Wednesday, November 24, 2021

Who controls the Arctic?

 
 
Russia is flexing its muscles as climate change opens up new possibilities in the north
 
THE ARCTIC CIRCLE stretches roughly 9,900 miles (16,000km) around the Earth.
It is the line north of which there is at least one day each year of total darkness and one of total light. Eight countries have territory within it: America (through Alaska), Canada, Denmark (by virtue of Greenland), Finland, Iceland, Norway, Russia and Sweden.
These eight make up the Arctic Council, a scientific-policy club, alongside 13 observer countries, including China, which calls itself a “near-Arctic state” and has plans for a “polar silk road” to make use of Arctic shipping routes and resource-extraction projects. Recently some of these states have jostled for control in the region.

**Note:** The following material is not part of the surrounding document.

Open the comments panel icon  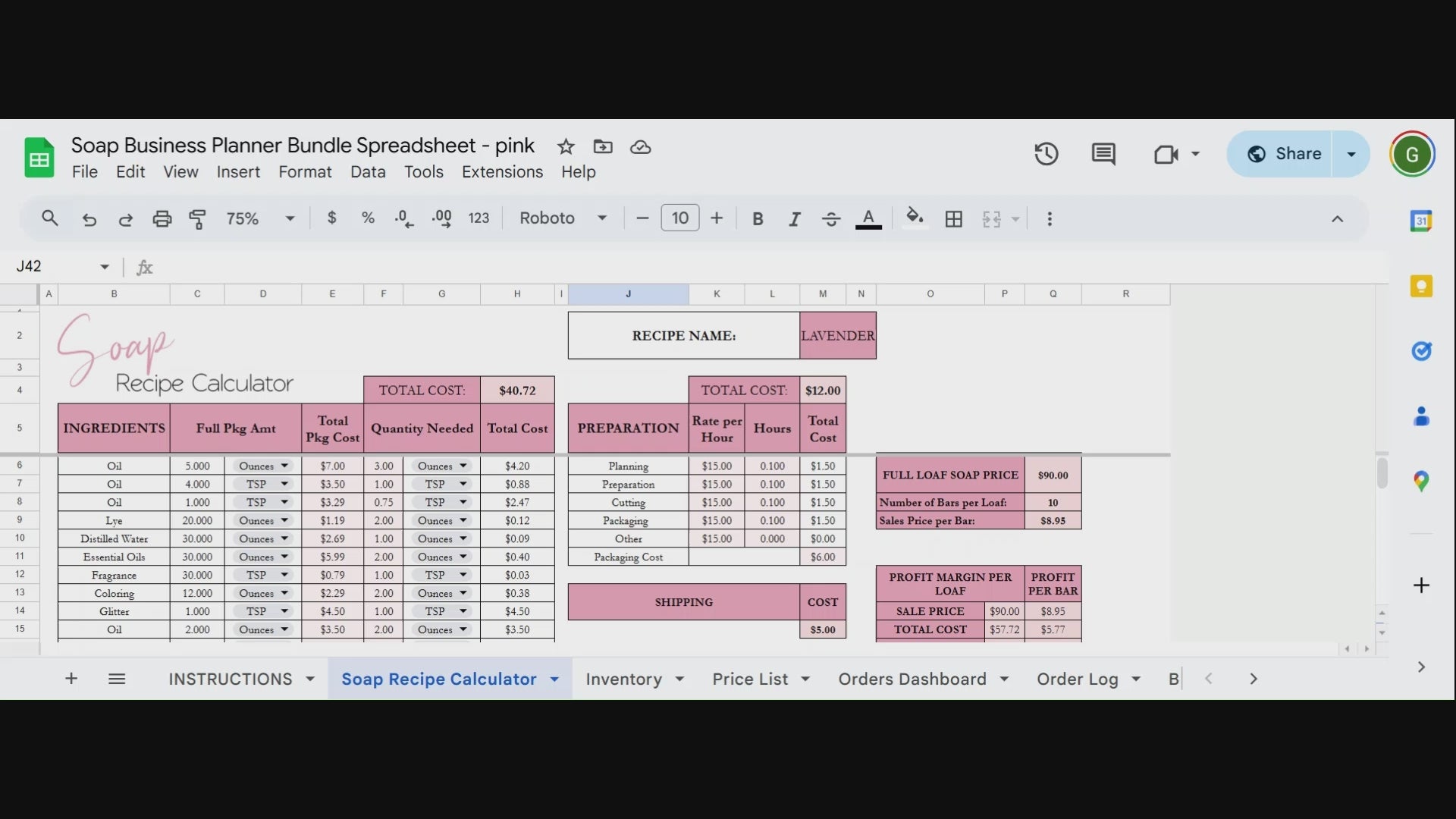click(1103, 154)
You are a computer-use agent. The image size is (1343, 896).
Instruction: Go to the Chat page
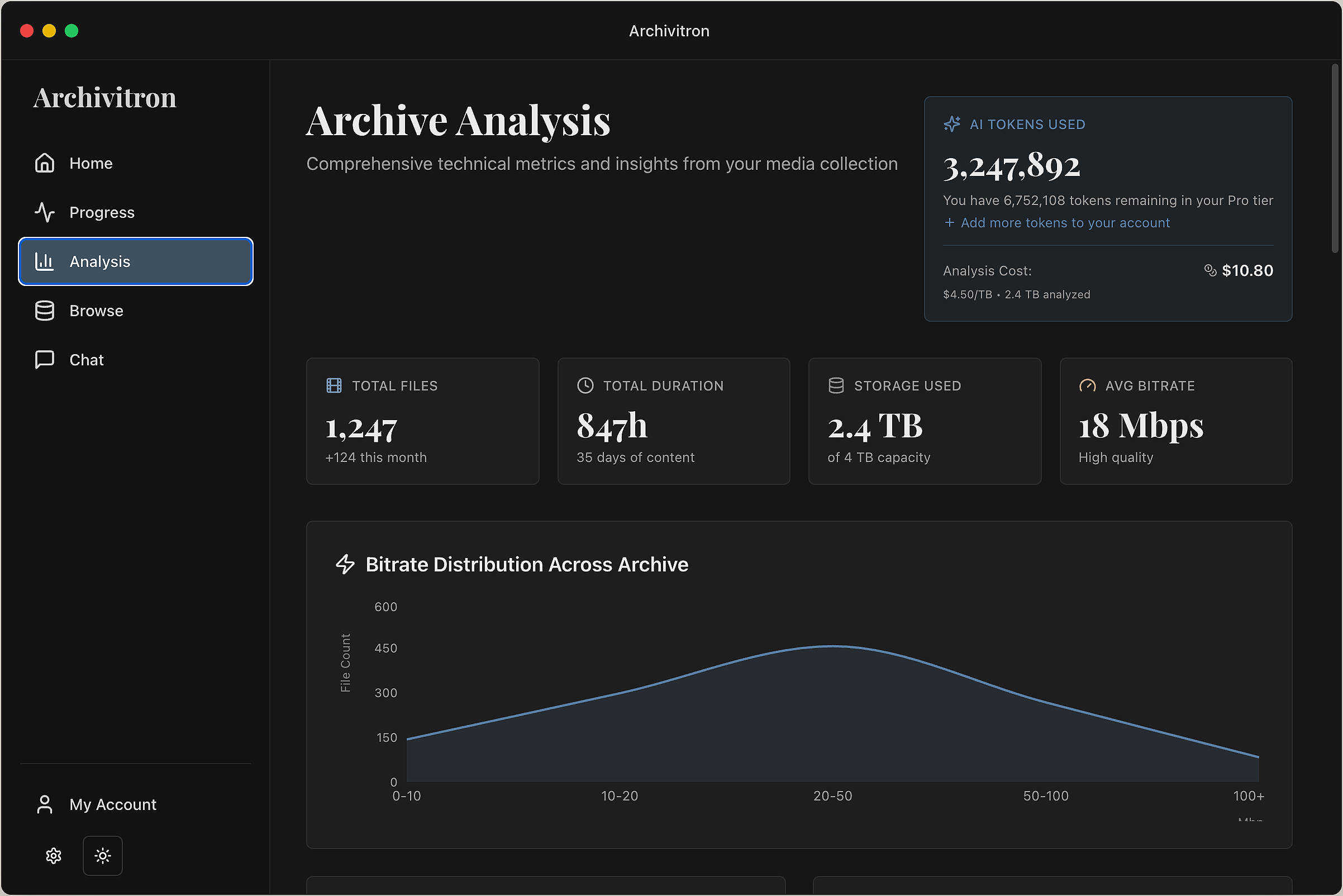[x=86, y=360]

Sergei Lavrov, Russia’s foreign minister, claimed last month that his country controls the Arctic.
“It has been absolutely clear for everyone for a long time that this is our territory,” he said.
Russian land makes up 53% of the Arctic coastline. Russia has also ramped up its military investment in the region: since 2007 at least 50 Soviet-era military outposts have reopened.
But the other Arctic states see things differently. In 2018 NATO sent an aircraft carrier into the Arctic Circle for the first time in 27 years.
Last year British and American warships entered the Barents Sea, north of Norway and close to Russia’s key naval bases, for the first time since the 1980s.
Next year Norway will carry out its biggest military exercise inside the Arctic Circle since the cold war. 
 


What explains this sabre-rattling, and who really controls the Arctic?

Most of the Arctic is ice or water.
Increasingly it is the latter: last year ice cover fell close to the lowest on record.
The minimum cover in 2020 was almost 1m square miles smaller than the average minimum between 1981 and 2010.
“Countries’ interest in this region came about because of climate change,” says Andreas Osthagen, of the Fridtjof Nansen Institute, near Oslo.
Melting ice has opened a shipping corridor from the Bering Strait, between Siberia and Alaska, to the Barents Sea.
The route remains frozen for up to nine months each year.
But in 2020 more than 1,000 cargo ships made the trip—25% more than the previous year.
Russia controls the route, which runs through its territorial waters, and charges a fee for passage.
But the opening up of the Northern Sea Route is a double-edged sword for Russia.
Ice was the bastion that protected its northern coast; its disappearance makes the country more vulnerable. Ahead of a summit in Brussels on June 14th, NATO said that melting ice “could lead to new geopolitical tensions.”

Arctic states are also competing to control the seabed: melting ice has made mineral deposits and oil- and gasfields more accessible.
To stake a claim beyond their territorial waters, which stretches 12 nautical miles from shore, countries must prove the seabed is an extension of their continental shelf—part of the same land mass as their territory.
The geology is subjective: Canada, Denmark and Russia all claim the Lomonosov Ridge, an underwater mountain range that runs beneath the North Pole.
Some countries have gone to extremes to prove their point. In 2007 a Russian submarine planted a titanium trikolor flag on the seabed beneath the pole. In 2013 Canada issued a passport to Father Christmas.
Such gestures might seem light-hearted, but alongside the increased military activity they constitute a real effort by governments to stake their claims.
For now, Russia has the uppermost hand. But as the ice shrinks, other countries’ interest in the Arctic will only grow.